ZFIN ID: ZDB-PUB-130927-3
Post-transcriptional mechanisms contribute to Etv2 repression during vascular development
Moore, J.C., Sheppard, S., Shestopalov, I.A., Chen, J.K., and Lawson, N.
Date: 2013
Source: Developmental Biology   384(1): 128-40 (Journal)
Registered Authors: Chen, James K., Lawson, Nathan, Moore, John, Sheppard, Sarah, Shestopalov, Ilya
Keywords: Etv2, Let7, endothelial, angioblast, zebrafish, post-transcriptional regulation, microRNA
MeSH Terms:
  • 3' Untranslated Regions
  • Animals
  • Cell Differentiation
  • Gene Expression Regulation, Developmental
  • MicroRNAs/metabolism
  • Transcription, Genetic*
  • Zebrafish/embryology*
  • Zebrafish/metabolism
  • Zebrafish Proteins/genetics*
  • Zebrafish Proteins/metabolism
PubMed: 24036310 Full text @ Dev. Biol.

etv2 is an endothelial-specific ETS transcription factor that is essential for vascular differentiation and morphogenesis in vertebrates. While recent data suggest that Etv2 is dynamically regulated during vascular development, little is known about the mechanisms involved in this process.

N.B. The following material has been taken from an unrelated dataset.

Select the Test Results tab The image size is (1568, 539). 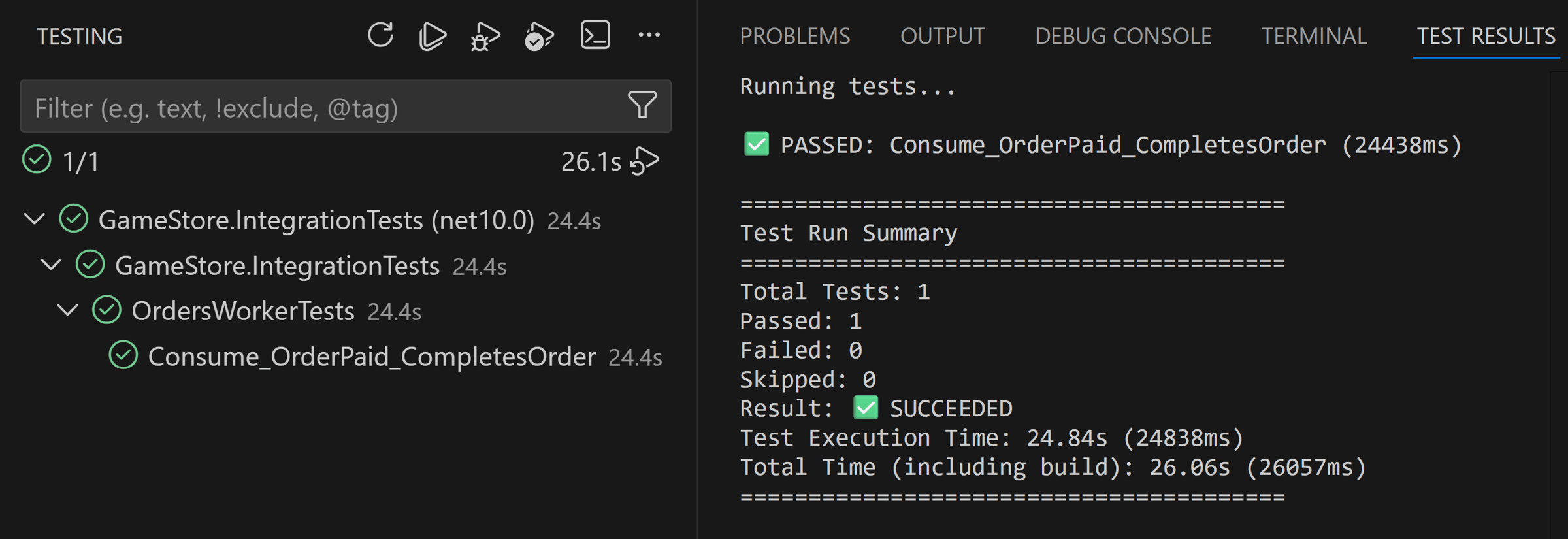click(x=1486, y=36)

Here, we find that etv2 transcript and protein expression are highly dynamic during zebrafish vascular development, with both apparent during early somitogenesis and subsequently down-regulated as development proceeds. Inducible knockdown of Etv2 in zebrafish embryos prior to mid-somitogenesis stages, but not later, caused severe vascular defects, suggesting a specific role in early commitment of lateral mesoderm to the endothelial linage. Accordingly, Etv2-overexpressing cells showed an enhanced ability to commit to endothelial lineages in mosaic embryos. We further find that the etv2 3' untranslated region (UTR) is capable of repressing an endothelial autonomous transgene and contains binding sites for members of the let-7 family of microRNAs. Ectopic expression of let-7a could repress the etv2 3'UTR in sensor assays and was also able to block endogenous Etv2 protein expression, leading to concomitant reduction of endothelial genes. Finally, we observed that Etv2 protein levels persisted in maternal-zygotic dicer1 mutant embryos, suggesting that microRNAs contribute to its repression during vascular development. Taken together, our results suggest that etv2 acts during early development to specify endothelial lineages and is then down-regulated, in part through post-transcriptional repression by microRNAs, to allow normal vascular development.